The significance of the Lie/Poisson bracket is that given two observables $f,g$ it tells you how one changes under the other infinitesimally. For example: the Hamiltonian is the generator of time translation, so $\partial_t f(t) = \{H,f\}$ (up to a sign). Angular momentum $L = x\times p$ is the generator of rotation, so if $\phi$ is the variable angle of rotation (say, around the z-axis), then $\partial_\phi (R_z(\phi) f) = \{L_z,f\}$, where $R_z(\phi)$ is the operator that acts by rotation on the function $f$, and so on.
Best Answer
The classical poisson bracket with the generator of any transformation gives the infinitesimal evolution with respect to that transformation. The familiar
$$ \partial_t f = \{H,f\}$$
means nothing else than the time evolution of any observable is given by its Poisson bracket with the Hamiltonian, which is the generator of time translation. More generally, given any element $g$ of the Lie algebra of observables on the phase space, the infinitesimal evolution under the transformation that it generates (parametrized by an abstract "angle" $\phi$) is given by
$$ \partial_\phi f = \{g,f\}$$
What is meant by this is that every observable $f$ gives rise (by Lie integration) to a symplectomorphism $\mathrm{exp}(\phi f)$ on the phase space (since the true Lie integration of observables projects down surjectively onto the symplectomorphisms). More precisely, the statement above therefore reads
$$ \partial_\phi( f \circ \mathrm{exp}(\phi g))\rvert_{\phi = 0} = \{g,f\}$$
so that vanishing Poisson bracket implies $f \circ \mathrm{exp}(\phi g) = f$, i.e. invariance of the observable under the induced symplectomorphism.

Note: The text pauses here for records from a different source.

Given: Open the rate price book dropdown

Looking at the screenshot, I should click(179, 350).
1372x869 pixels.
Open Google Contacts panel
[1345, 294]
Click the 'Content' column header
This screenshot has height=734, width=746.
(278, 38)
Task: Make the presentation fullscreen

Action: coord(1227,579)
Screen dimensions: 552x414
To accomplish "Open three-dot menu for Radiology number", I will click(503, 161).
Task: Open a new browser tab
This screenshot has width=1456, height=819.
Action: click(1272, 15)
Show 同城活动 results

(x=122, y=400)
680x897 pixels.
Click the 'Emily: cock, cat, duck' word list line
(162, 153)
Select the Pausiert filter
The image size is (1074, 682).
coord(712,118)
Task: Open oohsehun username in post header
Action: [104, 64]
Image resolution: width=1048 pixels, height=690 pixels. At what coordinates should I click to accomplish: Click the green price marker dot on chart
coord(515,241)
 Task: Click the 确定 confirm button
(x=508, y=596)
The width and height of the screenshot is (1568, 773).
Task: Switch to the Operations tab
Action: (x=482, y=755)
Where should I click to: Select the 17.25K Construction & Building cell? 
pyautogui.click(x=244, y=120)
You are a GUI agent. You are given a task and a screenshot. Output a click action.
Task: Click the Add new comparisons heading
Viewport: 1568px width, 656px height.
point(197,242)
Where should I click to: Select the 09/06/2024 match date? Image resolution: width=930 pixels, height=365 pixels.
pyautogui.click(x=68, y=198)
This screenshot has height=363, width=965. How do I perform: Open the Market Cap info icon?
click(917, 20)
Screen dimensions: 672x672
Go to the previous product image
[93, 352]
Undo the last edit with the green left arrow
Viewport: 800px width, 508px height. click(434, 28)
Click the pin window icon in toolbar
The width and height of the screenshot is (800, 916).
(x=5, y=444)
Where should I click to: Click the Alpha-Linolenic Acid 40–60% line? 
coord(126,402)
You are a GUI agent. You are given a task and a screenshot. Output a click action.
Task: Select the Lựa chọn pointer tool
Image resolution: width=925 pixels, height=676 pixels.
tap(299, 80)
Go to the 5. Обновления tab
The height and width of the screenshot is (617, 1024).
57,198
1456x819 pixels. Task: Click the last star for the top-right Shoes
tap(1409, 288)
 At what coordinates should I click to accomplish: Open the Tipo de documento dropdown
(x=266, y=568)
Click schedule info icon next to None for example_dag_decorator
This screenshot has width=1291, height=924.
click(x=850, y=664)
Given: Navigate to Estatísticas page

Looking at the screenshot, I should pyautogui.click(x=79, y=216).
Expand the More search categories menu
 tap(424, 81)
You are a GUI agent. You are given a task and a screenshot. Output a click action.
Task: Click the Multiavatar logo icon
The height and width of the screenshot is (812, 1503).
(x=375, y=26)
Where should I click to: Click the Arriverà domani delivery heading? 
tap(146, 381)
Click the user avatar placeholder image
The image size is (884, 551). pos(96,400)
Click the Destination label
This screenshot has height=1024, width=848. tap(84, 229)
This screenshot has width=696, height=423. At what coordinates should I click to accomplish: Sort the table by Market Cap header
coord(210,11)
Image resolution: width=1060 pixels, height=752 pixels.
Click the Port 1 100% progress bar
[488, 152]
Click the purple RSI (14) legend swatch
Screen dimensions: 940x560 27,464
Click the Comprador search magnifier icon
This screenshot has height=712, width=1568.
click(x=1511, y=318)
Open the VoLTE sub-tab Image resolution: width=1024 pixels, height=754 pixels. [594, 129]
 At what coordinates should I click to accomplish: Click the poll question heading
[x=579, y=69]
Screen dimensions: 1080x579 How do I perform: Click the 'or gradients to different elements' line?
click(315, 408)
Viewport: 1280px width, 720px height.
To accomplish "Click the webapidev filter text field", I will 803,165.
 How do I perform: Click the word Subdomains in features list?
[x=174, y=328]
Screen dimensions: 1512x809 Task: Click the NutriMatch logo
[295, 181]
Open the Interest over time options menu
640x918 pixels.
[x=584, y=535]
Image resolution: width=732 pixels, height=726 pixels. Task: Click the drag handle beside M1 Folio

Thus, if the Poisson bracket of $f$ and $g$ vanishes, that means that they describe an infinitesimal transformation that is a symmetry for the other.
For example, an observable is invariant under rotation if its Poisson bracket with all $L^i = \epsilon^{ijk}x^jp^k$ (components of $\vec L = \vec x \times \vec p$) vanishes.
For $x$ and $p$, the non-vanishing $\{x,p\}$ means the rather trivial insight that $x$ is not invariant under the translations generated by the momentum.
Fun fact: Wondering what the actual Lie integration of these infinitesimal symmetries might be leads directly to the quantomorphism group, and is a natural starting point for geometric quantization, as discussed in this answer.
Responding to the tangential question in a comment:
No, it means that the "Lagrangian" (you cannot really take the Lagrangian, because it is not a function on the phase space) is invariant under varying the momentum of the system (since $x$ generates "translations" in momentum). The Hamiltonian equivalent of Noether's theorem is simply that $f$ is conserved if and only if
$$ \{H,f\} = 0$$
since conservation means invariance under time evolution.